(TRECHO FORNECIDO)
Vale reforçar, uma música clássica cantada por uma trans negra oriunda da
classe popular, numa Academia de Letras liderada por homens. Foi com esta
apresentação recheada de simbologia e ruptura ao sistema eurocêntrico que se
abriu a mesa de autoridades da noite. Do clássico à cultura popular, dançamos
ao som do mocho e do ganzá na apresentação do Siriri realizada pelo grupo de
quilombolas liderado por Mestre Nezinho do quilombo Mata Cavalo de Cima. Outro
aspecto a ser destacado foi a presença de representantes das religiões afro,
com seus trajes típicos. O grupo Anjos da lata, cantores de Hip Hop e o grupo
Samba de Roda de Regis Gomes.

(COMPLETE O SEGUINTE)
**1.** Traduza para o inglês esta frase do trecho: "Outro aspecto a ser destacado foi a presença de representantes das religiões afro, com seus trajes típicos."
**2.** No trecho, renomeie "Siriri" para "Cururu" e reescreva a parte que começa em "Vale reforçar, uma" e termina em "de Regis Gomes.".
**3.** Por favor, explique com base no trecho por que a apresentação que abriu a mesa de autoridades é descrita como "recheada de simbologia e ruptura ao sistema eurocêntrico".

(DADOS FORNECIDOS)

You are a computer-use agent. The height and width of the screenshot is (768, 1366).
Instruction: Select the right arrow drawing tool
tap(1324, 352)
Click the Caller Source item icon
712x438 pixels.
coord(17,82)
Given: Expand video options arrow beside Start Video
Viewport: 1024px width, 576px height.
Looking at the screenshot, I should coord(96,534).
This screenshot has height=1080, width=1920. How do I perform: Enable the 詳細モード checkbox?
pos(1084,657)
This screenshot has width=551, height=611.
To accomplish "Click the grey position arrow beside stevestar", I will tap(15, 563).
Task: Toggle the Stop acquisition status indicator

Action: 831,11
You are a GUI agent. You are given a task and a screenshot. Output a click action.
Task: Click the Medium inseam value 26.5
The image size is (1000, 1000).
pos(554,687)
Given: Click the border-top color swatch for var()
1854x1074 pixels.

(RESULTADOS POR TAREFA)
**1.** Another aspect worth highlighting was the presence of representatives of Afro religions, in their traditional attire.

**2.**
Vale reforçar, uma música clássica cantada por uma trans negra oriunda da
classe popular, numa Academia de Letras liderada por homens. Foi com esta
apresentação recheada de simbologia e ruptura ao sistema eurocêntrico que se
abriu a mesa de autoridades da noite. Do clássico à cultura popular, dançamos
ao som do mocho e do ganzá na apresentação do Cururu realizada pelo grupo de
quilombolas liderado por Mestre Nezinho do quilombo Mata Cavalo de Cima. Outro
aspecto a ser destacado foi a presença de representantes das religiões afro,
com seus trajes típicos. O grupo Anjos da lata, cantores de Hip Hop e o grupo
Samba de Roda de Regis Gomes.

**3.** Foi uma música clássica cantada por uma trans negra oriunda da classe popular. Isso aconteceu numa Academia de Letras liderada por homens.